The use of horsemanship is gaining momentum internationally as an innovative opportunity to engage people in meaningful and rewarding activities with abundant outcomes across wellbeing domains.
A study into Equine Therapy by Francisca O’Kelly, 2015 School of Languages, Law and Social Sciences, Dublin Institute of Technology, Dublin, Ireland, to explore the role that an equine-assisted learning program played in diverting young people from criminal pathways found that the development of empathy, self-esteem, self-efficacy, feelings of hope and belonging, practical skills, and positive relationships with practitioners, was facilitated through this equine-assisted intervention. These, in turn, support the resistance process for the young people and assist them in the transition towards more positive life outcomes.
A number of key findings emerged from the data collected and analysed during this study. These relate to the relevance and importance of:
Passion for horses and responsibility.
The development of empathy through relationships with horses.

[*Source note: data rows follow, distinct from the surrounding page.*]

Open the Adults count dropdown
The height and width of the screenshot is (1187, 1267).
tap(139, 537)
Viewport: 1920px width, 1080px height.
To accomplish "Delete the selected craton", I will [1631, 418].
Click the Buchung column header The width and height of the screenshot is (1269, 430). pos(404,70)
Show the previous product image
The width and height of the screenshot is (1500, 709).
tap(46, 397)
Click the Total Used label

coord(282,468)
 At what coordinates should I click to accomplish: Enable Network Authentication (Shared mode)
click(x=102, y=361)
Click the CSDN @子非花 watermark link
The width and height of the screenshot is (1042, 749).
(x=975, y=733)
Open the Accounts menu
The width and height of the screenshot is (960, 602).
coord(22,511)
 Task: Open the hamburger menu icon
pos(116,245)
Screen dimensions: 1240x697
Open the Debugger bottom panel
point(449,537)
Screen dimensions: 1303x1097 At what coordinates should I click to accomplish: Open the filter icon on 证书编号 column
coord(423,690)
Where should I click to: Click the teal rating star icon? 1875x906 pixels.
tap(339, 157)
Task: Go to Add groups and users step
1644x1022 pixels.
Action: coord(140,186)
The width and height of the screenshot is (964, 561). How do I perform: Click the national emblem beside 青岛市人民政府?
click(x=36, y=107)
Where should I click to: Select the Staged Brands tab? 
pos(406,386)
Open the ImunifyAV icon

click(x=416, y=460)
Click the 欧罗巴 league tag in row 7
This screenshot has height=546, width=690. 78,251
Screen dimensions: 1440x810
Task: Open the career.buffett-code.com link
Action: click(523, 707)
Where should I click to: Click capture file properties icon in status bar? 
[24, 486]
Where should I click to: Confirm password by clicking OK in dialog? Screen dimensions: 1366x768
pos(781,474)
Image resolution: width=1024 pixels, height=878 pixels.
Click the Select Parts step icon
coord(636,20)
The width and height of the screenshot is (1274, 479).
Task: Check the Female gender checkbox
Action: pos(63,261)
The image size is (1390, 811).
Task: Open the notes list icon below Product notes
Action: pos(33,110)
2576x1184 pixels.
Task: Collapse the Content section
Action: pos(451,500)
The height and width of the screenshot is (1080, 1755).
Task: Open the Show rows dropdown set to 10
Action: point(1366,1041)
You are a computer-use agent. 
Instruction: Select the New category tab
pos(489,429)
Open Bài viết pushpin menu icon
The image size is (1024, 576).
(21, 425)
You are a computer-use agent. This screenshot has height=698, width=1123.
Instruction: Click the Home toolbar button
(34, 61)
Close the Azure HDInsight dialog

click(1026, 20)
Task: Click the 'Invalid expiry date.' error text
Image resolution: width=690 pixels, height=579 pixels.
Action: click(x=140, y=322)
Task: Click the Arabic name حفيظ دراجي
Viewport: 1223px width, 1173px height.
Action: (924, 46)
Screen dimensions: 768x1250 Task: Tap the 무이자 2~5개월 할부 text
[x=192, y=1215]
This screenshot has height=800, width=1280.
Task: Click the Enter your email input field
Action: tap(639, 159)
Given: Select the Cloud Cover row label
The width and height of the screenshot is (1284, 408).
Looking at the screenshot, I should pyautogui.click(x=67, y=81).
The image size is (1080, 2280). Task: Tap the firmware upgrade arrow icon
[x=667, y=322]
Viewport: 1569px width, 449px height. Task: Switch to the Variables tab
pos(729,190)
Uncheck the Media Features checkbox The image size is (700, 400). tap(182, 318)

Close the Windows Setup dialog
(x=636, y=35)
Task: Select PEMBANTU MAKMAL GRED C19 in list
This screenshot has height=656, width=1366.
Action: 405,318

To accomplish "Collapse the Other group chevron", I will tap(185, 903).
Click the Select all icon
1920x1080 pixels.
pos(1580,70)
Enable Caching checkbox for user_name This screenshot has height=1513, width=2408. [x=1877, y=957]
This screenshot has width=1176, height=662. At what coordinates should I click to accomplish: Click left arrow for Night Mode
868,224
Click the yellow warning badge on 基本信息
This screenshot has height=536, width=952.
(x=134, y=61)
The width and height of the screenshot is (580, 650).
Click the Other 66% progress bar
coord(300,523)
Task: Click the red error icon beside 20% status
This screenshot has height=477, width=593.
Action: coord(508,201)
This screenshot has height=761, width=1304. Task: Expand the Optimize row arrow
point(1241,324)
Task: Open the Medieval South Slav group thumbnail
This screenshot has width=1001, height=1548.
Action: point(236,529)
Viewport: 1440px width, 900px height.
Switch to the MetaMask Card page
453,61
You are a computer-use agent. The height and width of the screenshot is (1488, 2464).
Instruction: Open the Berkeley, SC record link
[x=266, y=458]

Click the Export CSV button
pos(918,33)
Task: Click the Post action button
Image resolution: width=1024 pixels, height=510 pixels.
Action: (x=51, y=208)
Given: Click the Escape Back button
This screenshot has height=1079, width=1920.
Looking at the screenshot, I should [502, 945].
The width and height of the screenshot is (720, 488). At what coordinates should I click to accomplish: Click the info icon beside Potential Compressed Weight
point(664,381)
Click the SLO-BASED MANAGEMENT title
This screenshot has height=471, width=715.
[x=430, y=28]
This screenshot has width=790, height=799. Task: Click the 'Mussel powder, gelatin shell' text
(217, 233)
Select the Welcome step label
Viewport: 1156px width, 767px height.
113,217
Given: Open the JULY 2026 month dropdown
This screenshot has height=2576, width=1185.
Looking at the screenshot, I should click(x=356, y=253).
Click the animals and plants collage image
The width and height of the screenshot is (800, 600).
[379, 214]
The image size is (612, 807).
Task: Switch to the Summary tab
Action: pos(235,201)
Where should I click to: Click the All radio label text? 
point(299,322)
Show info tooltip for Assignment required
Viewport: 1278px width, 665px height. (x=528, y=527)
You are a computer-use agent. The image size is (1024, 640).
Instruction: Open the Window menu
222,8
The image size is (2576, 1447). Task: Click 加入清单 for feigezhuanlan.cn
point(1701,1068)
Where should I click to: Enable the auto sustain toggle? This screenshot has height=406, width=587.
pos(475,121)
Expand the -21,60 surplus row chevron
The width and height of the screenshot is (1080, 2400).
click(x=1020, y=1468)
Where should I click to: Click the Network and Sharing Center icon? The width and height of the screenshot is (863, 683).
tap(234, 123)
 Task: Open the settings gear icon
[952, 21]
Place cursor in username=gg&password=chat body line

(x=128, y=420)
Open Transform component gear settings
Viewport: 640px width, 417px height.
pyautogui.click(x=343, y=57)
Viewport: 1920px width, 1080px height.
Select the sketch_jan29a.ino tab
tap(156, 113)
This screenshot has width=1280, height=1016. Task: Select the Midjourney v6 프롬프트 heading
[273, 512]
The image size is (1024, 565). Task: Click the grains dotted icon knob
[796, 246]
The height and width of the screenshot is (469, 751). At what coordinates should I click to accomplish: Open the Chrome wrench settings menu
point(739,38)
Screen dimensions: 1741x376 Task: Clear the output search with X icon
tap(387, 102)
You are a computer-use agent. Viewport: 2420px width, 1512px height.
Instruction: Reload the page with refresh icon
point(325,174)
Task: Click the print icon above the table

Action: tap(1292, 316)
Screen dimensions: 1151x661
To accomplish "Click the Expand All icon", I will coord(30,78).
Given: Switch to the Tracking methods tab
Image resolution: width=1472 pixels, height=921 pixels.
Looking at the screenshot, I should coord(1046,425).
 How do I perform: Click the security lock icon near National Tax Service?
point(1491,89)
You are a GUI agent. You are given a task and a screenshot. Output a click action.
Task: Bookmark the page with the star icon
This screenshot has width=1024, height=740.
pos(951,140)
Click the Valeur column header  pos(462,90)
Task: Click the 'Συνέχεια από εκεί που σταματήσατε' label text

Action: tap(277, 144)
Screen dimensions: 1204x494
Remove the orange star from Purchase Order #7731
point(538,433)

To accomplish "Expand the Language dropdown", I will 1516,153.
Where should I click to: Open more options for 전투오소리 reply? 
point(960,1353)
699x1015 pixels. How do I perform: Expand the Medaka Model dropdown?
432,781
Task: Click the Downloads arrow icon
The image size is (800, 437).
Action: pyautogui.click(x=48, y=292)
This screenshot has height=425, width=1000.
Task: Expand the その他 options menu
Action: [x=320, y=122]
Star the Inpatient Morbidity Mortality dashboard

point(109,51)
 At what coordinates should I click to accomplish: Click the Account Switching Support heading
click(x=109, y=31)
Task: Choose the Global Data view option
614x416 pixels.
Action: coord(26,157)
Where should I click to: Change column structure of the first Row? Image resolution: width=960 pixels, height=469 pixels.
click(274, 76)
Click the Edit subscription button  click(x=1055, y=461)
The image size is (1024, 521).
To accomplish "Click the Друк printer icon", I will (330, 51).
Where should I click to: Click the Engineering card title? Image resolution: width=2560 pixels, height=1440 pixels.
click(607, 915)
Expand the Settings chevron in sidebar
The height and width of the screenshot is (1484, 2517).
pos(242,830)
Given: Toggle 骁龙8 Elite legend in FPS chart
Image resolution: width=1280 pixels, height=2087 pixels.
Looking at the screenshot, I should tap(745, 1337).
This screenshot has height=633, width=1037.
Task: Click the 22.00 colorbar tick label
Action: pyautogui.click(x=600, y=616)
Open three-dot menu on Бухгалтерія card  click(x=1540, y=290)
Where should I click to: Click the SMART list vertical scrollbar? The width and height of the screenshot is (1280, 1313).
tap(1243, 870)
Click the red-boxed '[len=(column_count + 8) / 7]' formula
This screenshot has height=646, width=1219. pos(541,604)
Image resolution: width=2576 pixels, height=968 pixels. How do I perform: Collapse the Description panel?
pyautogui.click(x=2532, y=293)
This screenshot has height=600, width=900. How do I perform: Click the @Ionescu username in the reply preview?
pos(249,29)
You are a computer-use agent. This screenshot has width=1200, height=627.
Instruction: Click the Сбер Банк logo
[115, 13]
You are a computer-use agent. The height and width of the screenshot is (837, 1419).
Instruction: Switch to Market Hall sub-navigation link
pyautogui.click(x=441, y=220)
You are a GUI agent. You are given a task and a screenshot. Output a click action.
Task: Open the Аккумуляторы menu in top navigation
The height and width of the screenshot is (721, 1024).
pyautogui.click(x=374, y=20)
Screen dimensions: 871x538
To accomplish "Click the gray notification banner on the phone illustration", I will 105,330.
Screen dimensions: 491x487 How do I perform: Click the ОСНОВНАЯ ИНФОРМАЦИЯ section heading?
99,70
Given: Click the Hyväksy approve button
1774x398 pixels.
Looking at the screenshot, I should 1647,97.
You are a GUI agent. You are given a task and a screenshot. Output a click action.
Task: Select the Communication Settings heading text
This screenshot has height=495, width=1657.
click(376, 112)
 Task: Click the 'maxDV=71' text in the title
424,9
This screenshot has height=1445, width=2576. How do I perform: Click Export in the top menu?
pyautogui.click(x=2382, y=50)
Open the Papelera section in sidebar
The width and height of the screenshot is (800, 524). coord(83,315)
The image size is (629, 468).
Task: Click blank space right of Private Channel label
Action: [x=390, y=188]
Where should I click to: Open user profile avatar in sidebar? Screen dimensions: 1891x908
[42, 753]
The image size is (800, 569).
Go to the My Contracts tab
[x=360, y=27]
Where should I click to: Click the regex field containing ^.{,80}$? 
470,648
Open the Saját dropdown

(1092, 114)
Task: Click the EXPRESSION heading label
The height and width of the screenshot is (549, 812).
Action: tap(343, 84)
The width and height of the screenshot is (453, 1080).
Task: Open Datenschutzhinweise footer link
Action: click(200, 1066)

The development of psychosocial competencies through working with horses.
The sense of belonging and connection facilitated through the building of positive relationships with practitioners.
The importance of hope and offering positive opportunities in motivating young people to change.
Positive outcomes backed by research.
Research indicates that there are many physiological and psychological benefits of equine assisted activities in adolescents (Burgon, 2011; Forsberg & Tebelius, 2011; Keino et al., 2009; Trotter, Chandler, Goodwin-Bond, & Casey, 2008).
Equine activities, such as those provided by the Yarraman Territory Connection with Horses, provides opportunities for motivational, educational, recreational and often therapeutic benefits to enhance self-efficacy, social behaviour and engagement.